#### [ASSIGNED TASK]
Output, exactly as written, the lines below from the one that has "Given: Click the 起飞 paper-plane logo" through the one that has "Task: Open the keyboard icon in the panel"; nothing else, and no pictures.

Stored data
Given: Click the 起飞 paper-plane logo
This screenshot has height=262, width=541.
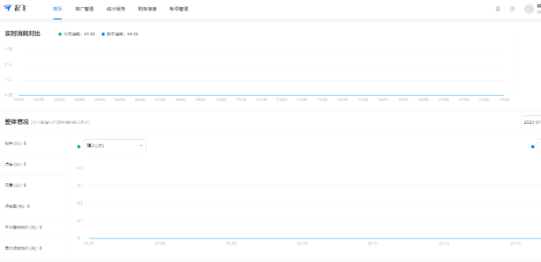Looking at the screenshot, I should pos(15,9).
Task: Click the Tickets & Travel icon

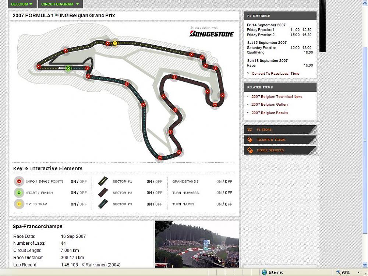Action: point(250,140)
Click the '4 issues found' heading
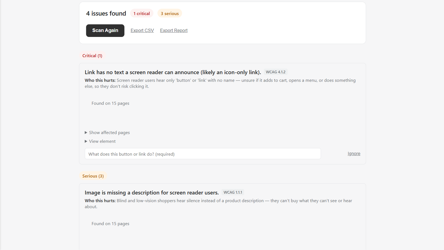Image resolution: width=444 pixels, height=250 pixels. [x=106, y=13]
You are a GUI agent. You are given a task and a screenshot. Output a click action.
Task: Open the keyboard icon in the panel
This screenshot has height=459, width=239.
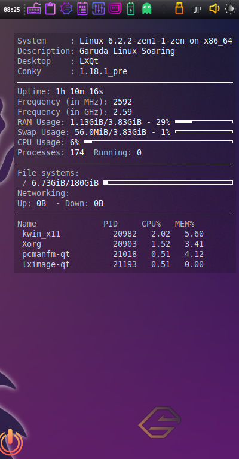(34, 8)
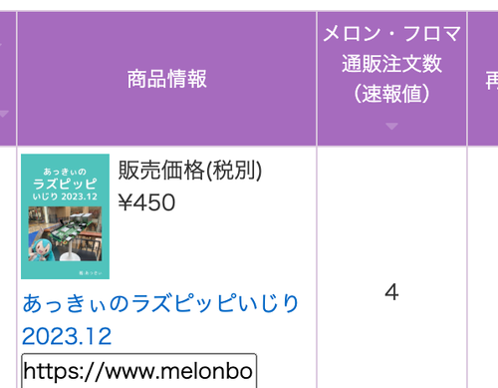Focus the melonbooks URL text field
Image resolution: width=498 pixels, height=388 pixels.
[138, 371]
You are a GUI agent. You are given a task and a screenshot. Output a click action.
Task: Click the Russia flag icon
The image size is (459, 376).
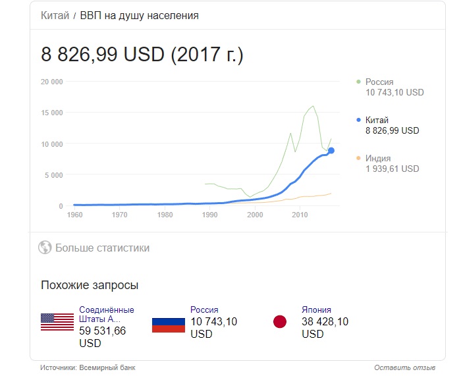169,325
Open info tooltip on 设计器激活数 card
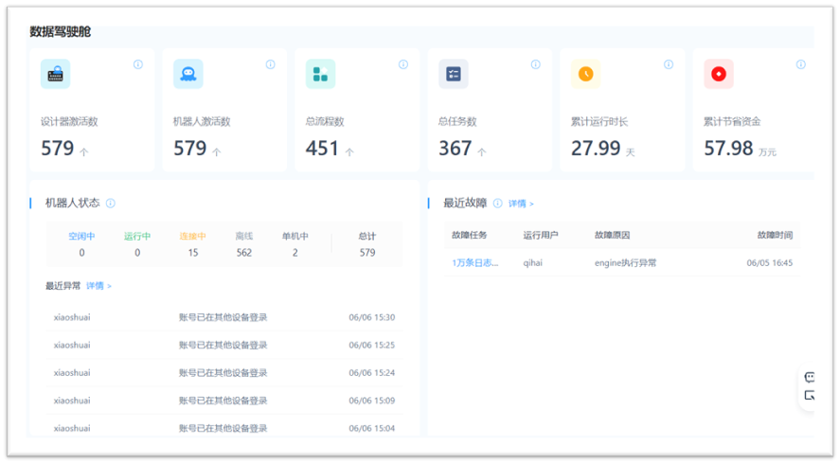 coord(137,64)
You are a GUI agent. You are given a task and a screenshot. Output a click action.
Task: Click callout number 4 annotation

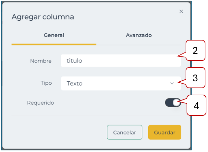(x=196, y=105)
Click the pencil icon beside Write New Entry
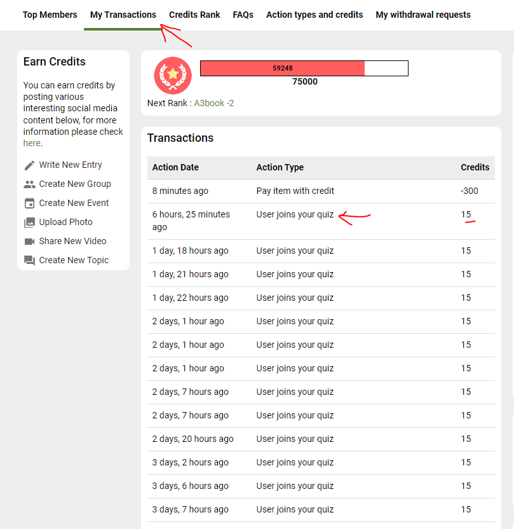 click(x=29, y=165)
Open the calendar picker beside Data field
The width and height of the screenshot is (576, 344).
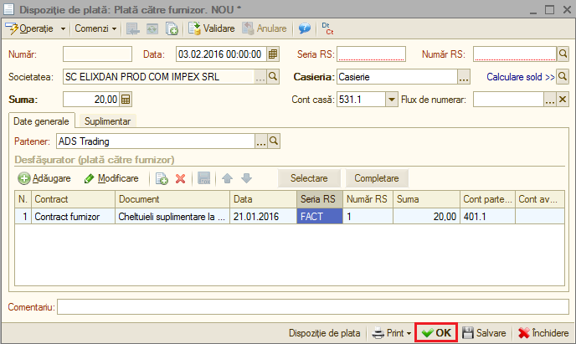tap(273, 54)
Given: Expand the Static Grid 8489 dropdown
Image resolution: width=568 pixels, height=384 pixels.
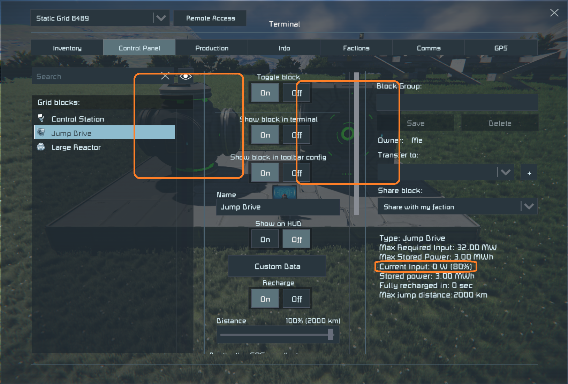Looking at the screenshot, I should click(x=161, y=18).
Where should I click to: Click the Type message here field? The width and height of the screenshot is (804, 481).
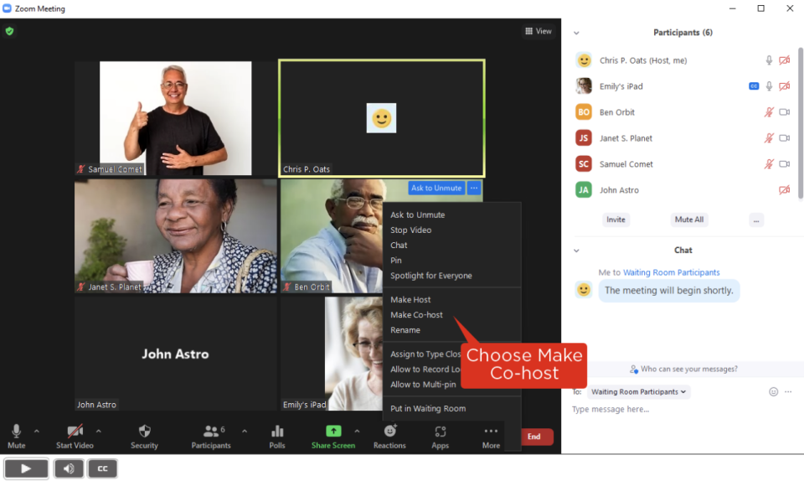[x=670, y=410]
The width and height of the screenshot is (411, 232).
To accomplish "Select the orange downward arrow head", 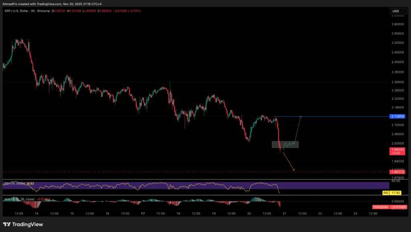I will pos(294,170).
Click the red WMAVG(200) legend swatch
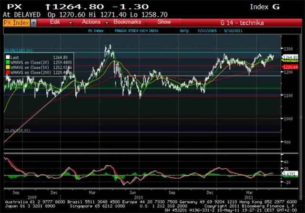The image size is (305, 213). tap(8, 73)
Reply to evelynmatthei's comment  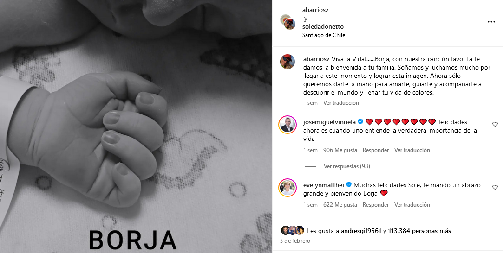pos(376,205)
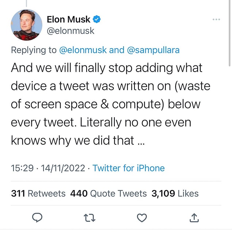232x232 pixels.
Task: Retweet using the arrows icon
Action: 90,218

--

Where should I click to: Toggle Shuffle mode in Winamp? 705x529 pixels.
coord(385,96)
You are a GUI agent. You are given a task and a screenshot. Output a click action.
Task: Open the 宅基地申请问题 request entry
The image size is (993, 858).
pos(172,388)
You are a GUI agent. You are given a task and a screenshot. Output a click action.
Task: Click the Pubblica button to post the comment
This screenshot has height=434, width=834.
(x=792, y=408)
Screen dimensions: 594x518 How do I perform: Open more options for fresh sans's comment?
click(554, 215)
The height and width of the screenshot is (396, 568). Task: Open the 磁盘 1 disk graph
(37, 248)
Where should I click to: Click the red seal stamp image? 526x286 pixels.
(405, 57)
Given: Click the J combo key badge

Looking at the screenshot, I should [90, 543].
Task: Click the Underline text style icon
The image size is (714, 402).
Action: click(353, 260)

==

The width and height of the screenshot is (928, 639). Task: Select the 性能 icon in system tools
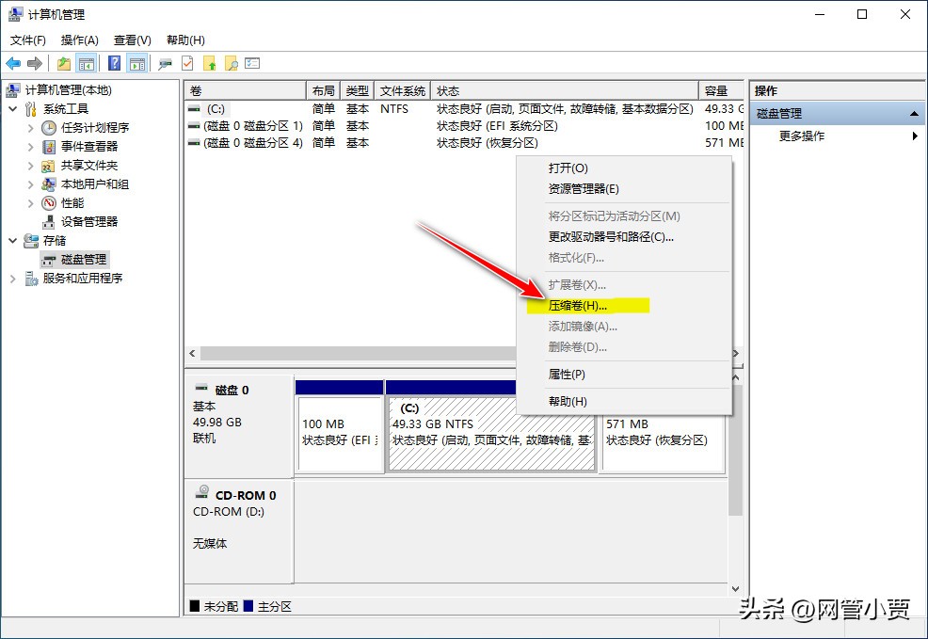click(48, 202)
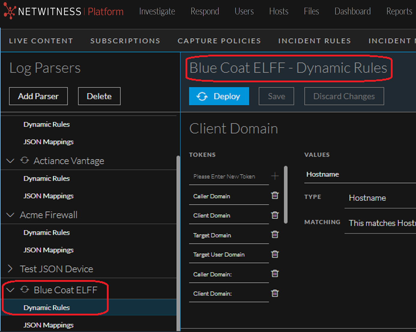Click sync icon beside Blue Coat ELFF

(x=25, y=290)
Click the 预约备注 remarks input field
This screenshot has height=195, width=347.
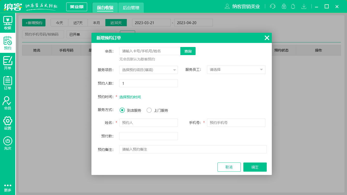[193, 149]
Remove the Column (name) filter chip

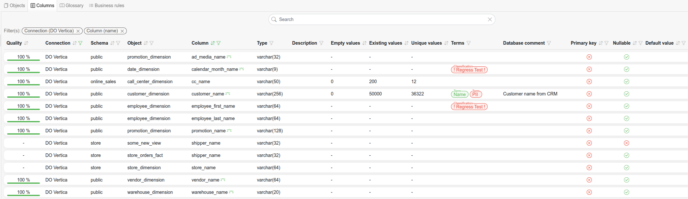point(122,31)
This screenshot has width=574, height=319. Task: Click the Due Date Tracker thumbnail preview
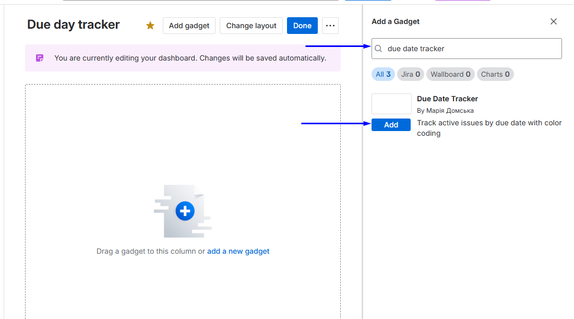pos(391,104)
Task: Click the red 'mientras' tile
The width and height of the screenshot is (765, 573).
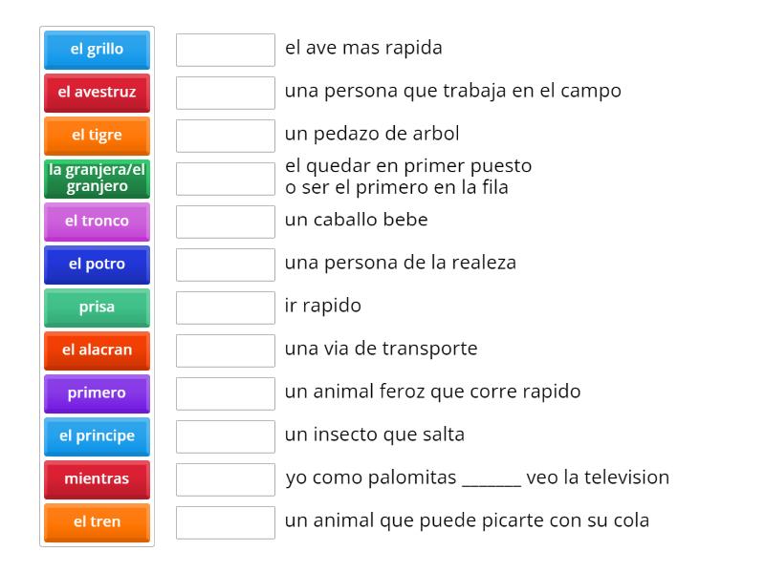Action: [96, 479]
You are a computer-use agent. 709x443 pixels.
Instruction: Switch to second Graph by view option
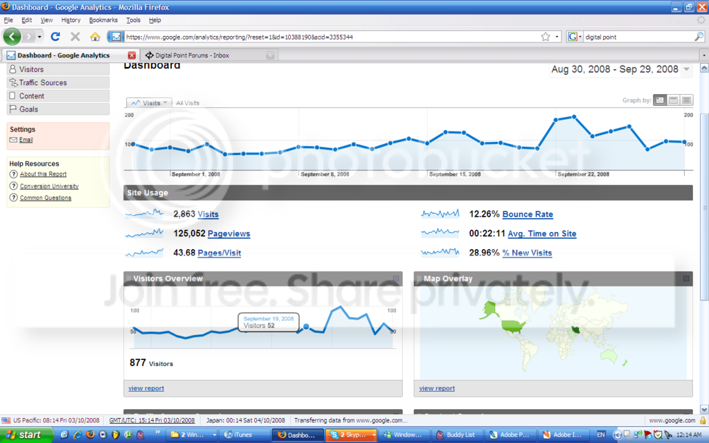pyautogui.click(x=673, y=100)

#### [REPLY TO THE EXERCISE]
Given: Click the 起飞 paper-plane logo
This screenshot has height=262, width=541.
Looking at the screenshot, I should pos(15,9).
Task: Click the Tickets & Travel icon

Action: point(250,140)
Click the '4 issues found' heading
Image resolution: width=444 pixels, height=250 pixels. [x=106, y=13]
You are a GUI agent. You are given a task and a screenshot. Output a click action.
Task: Open the keyboard icon in the panel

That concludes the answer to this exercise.